Perceptions of heaven and eternal life are varied, and too often full of misunderstandings. The title of this post represents one that I have heard over the years, namely, that when we go to heaven we become angels. Aside from the fact that angels and humans are distinctly different creatures, one being spiritual and one being corporeal with both body and spirit, the scriptures never once hold out any hint that such a transformation takes place once the deceased are parted from their bodies. Yet that doesn't matter. Many views on heaven and the life after death are formed quite apart from the clear witness of God's Word. They sound nice. And that's enough.
Which was well illustrated in the Sunday paper I was reading this morning. In the obituary section it is customary for people to offer not only the highlighted details of a person's life, but also a heart-felt thank you or other statement at the end. In the case of the one for Willis, they went so much further. At the end of the obituary is "A Letter from Heaven To my dearest family." In the letter he shares some things he wants to say, and what God told him after he arrived in heaven.
I know that the family is simply trying to find comfort and to assure themselves that their father and husband is now in heaven free of pain and suffering. But to make up a letter that was never sent and couldn't be even if he had wanted to? Why not turn to that in which we do find comfort, namely the Word of God, and remember how he had heard the Word and received the blessed Sacrament. But alas, the obit is strangely silent on these. One cannot even determine if he was a Christian. Not once is a church membership listed. Which undoubtedly explains what I read in the "letter" from heaven.

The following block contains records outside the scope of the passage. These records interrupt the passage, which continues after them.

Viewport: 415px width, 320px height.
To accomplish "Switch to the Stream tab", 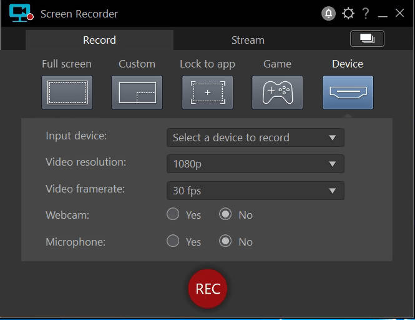I will click(x=248, y=40).
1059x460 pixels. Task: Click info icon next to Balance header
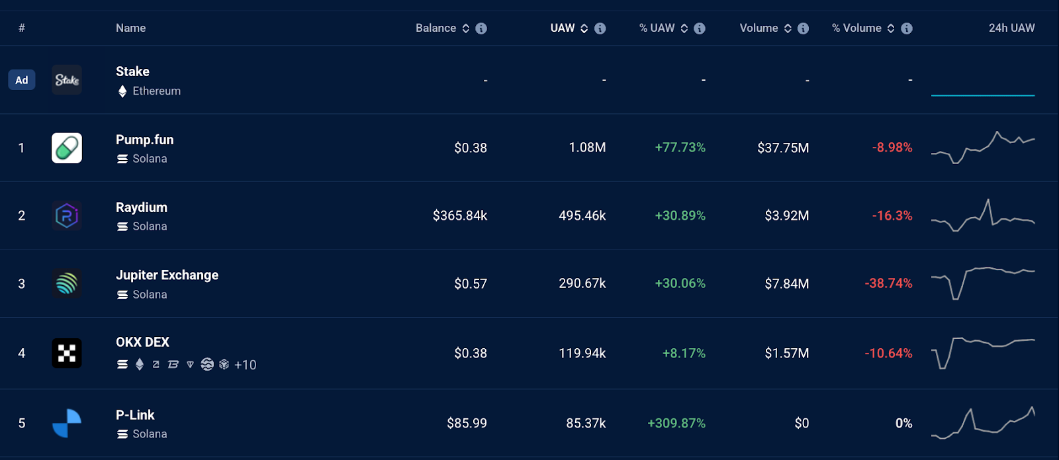point(481,28)
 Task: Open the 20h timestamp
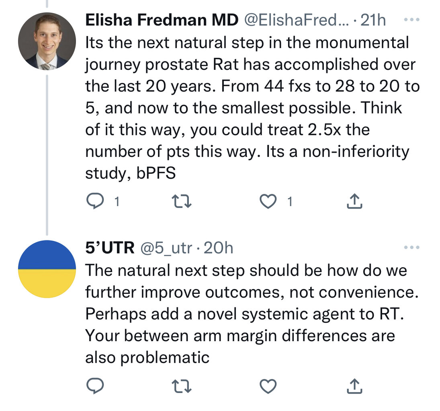[218, 248]
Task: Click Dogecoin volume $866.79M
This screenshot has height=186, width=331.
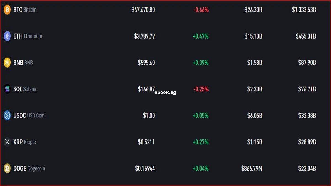Action: click(252, 168)
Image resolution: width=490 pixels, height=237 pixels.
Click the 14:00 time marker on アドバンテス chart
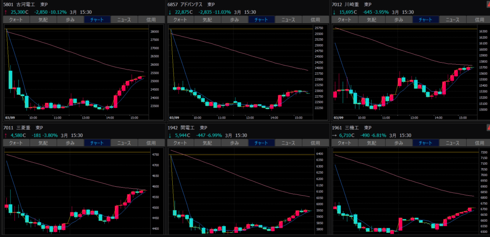274,116
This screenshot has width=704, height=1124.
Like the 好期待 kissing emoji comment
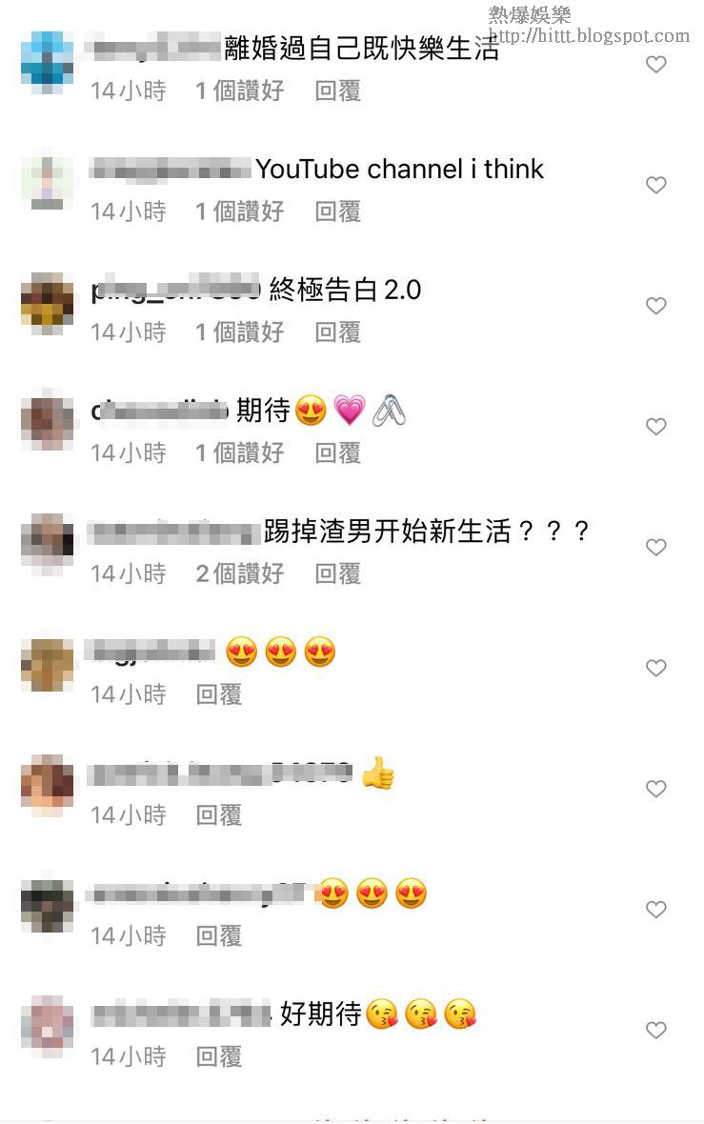(656, 1030)
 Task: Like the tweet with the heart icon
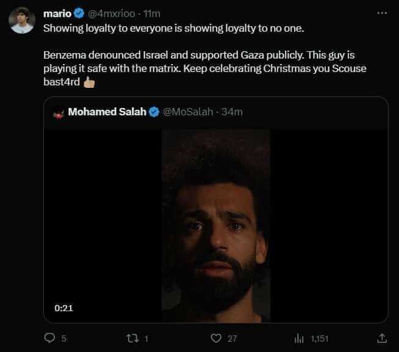(215, 337)
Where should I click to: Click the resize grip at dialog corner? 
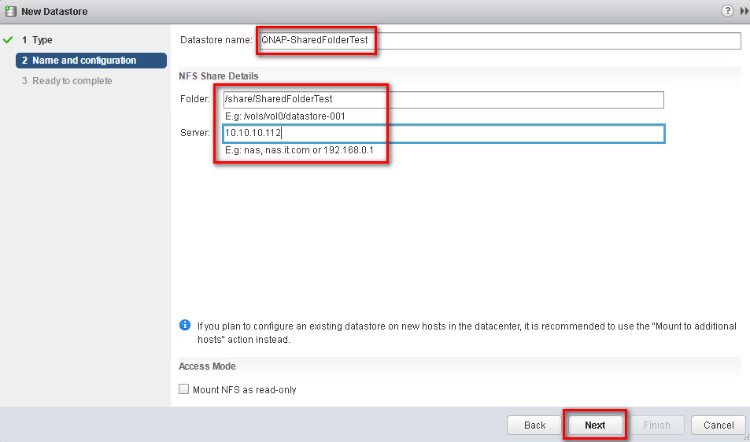point(746,438)
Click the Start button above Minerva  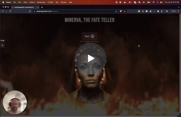tap(90, 36)
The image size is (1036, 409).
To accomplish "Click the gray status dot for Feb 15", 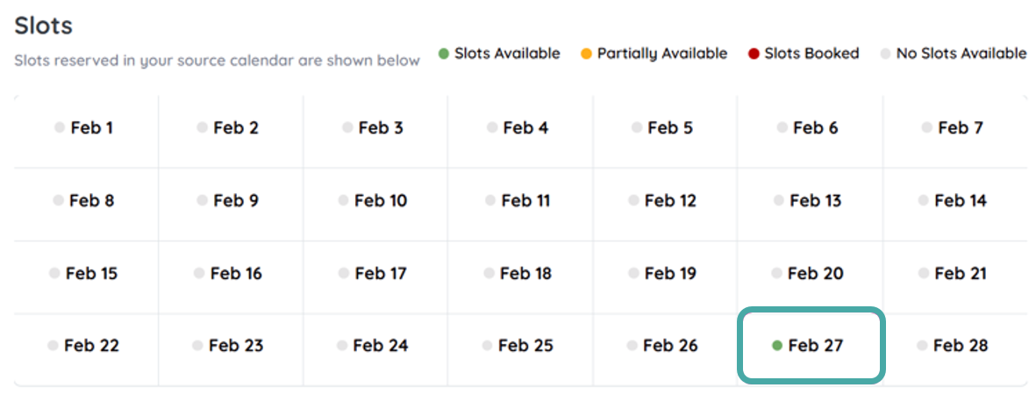I will pyautogui.click(x=54, y=274).
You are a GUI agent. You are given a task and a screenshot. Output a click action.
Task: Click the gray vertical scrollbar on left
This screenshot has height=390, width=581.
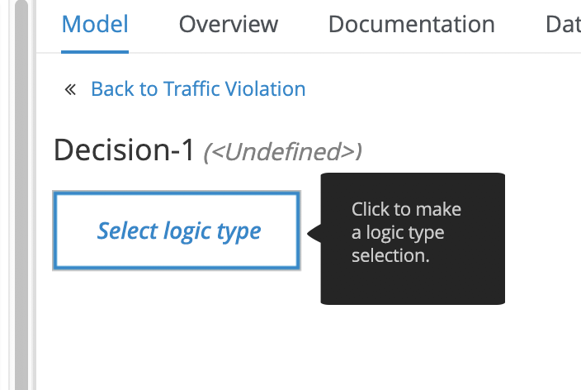(21, 195)

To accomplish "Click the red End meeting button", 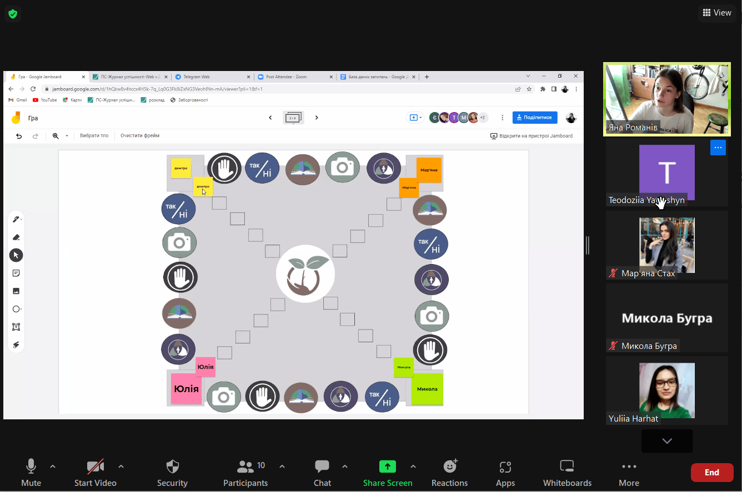I will [x=711, y=473].
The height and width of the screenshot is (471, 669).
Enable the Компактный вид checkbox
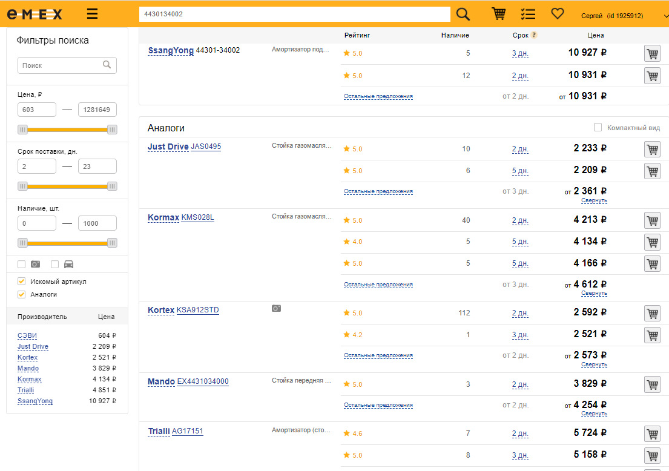[598, 128]
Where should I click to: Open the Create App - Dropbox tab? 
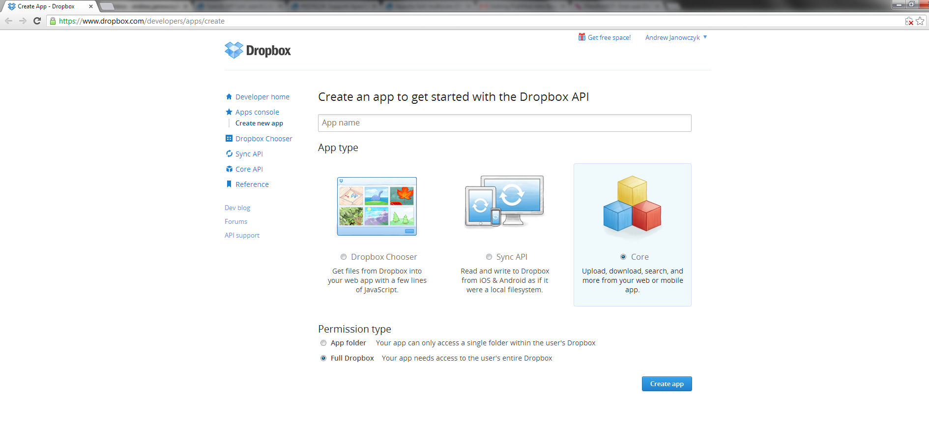(x=47, y=6)
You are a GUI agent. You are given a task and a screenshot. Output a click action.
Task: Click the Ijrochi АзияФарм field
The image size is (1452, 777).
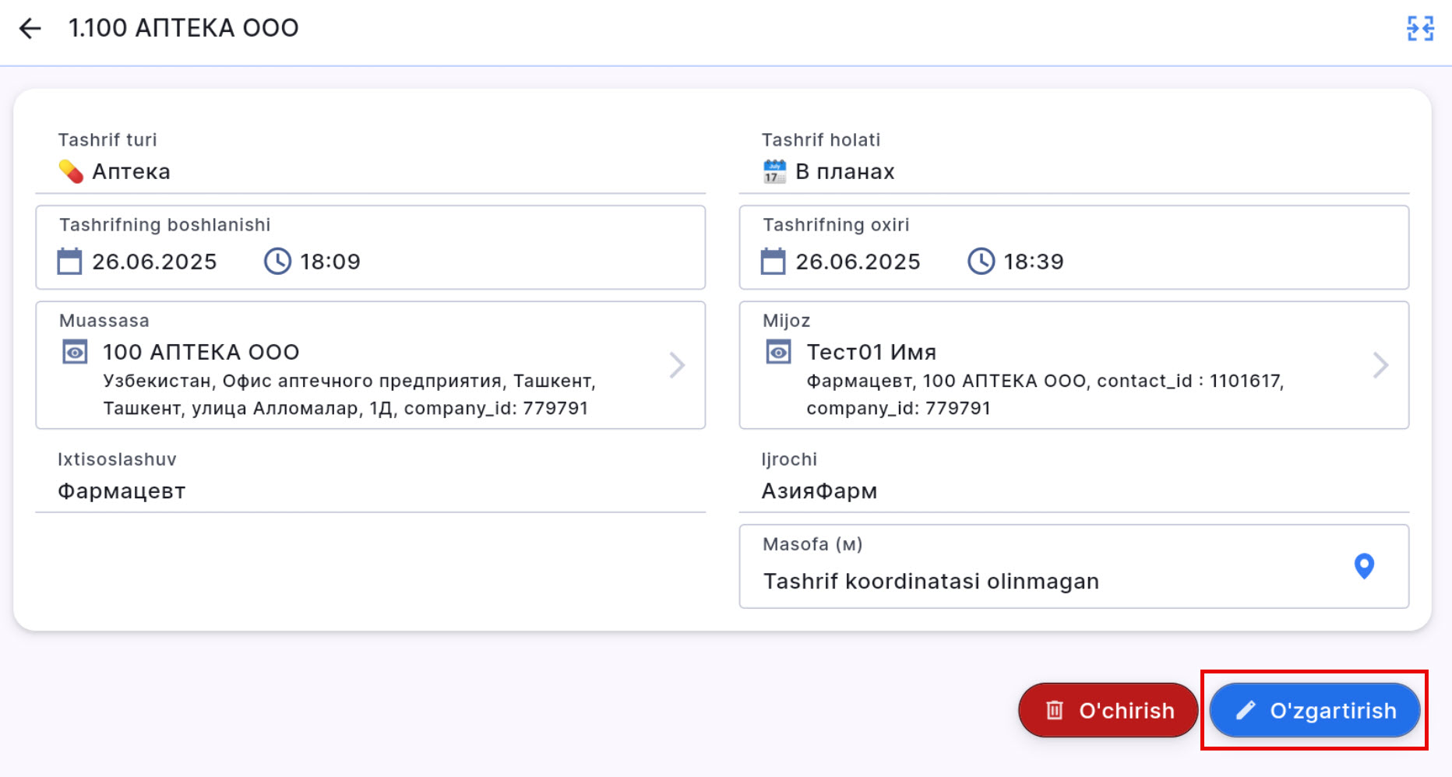point(819,491)
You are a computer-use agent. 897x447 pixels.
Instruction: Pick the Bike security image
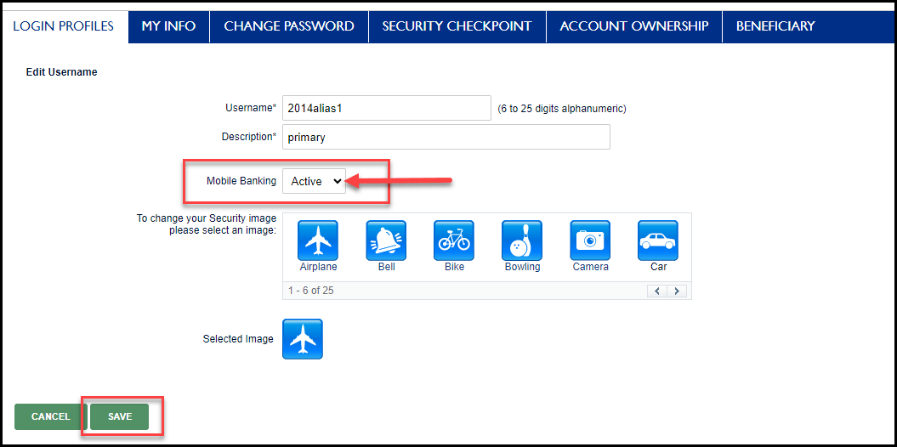(454, 240)
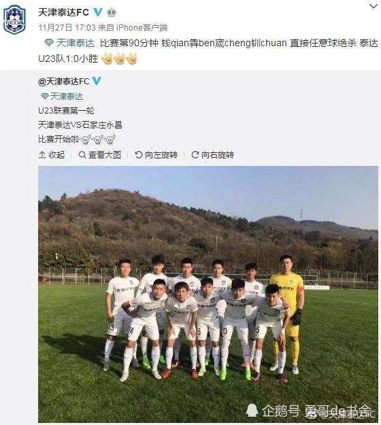This screenshot has width=381, height=425.
Task: Click the blue verified V badge beside 天津泰达FC
Action: 97,12
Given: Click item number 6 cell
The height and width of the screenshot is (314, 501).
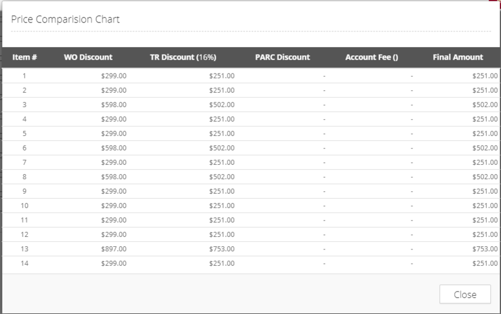Looking at the screenshot, I should click(x=24, y=148).
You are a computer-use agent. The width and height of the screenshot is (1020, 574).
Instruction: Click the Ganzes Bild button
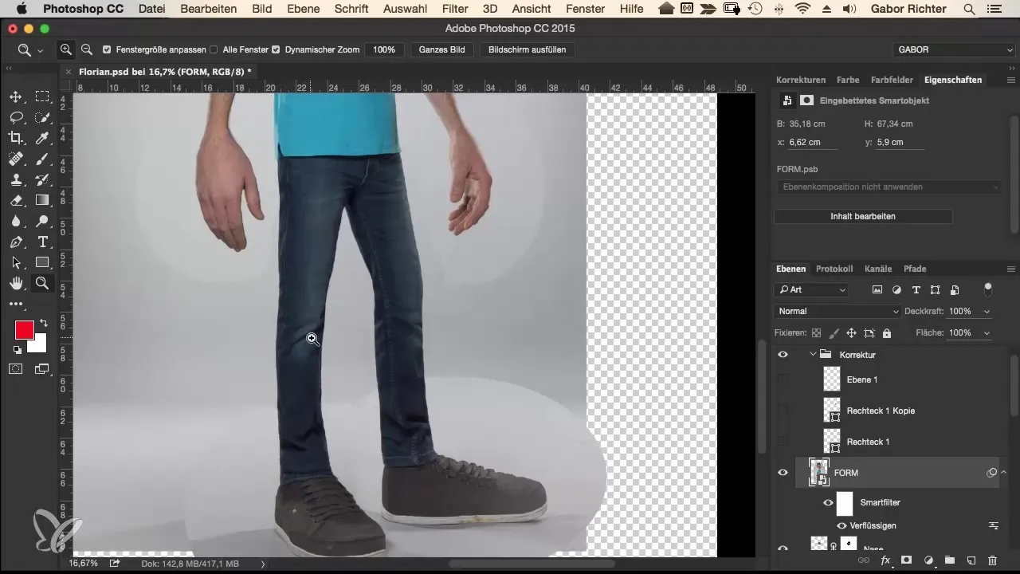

So here is part of the letter. I don't know if the family wrote this, or if they found it somewhere. Maybe one of you has read it elsewhere. It is unfortunately full of misunderstandings of heaven and God's purposes.
"Please do not be unhappy just because I'm out of sight
Remember that I am with you every morning, noon and night.
The day I had to leave you when my life on earth was through
God picked me up and hugged me and He said 'I welcome you,
It's good to have you back again, you were missed while you were gone,
As for your dearest family they'll be here later on.
I need you here badly, you're part of my plan
There's so much that we have to do to help our mortal man.'
God gave me a list of things that he wished for me to do
And foremost on the list was to watch and care for you
And when you lie in bed at night, the day's chores put to flight
God and I are closest to you...in the middle of the night......
I wish that I could tell you all that God has planned
If I were to tell you, you wouldn't understand...."
How far afield we go when life and death are detached from God's clear Word! "I needed you here badly"? God was short-staffed without him? What about all those "ministering spirits sent forth to serve, for the sake of those who are to obtain salvation" (Hebrews 1:14)? Oh, I forgot, it appears that Willis must now be an angel himself. For now his job is the "watch and care" for his family. I guess God didn't have enough resources prior to that. This is comforting?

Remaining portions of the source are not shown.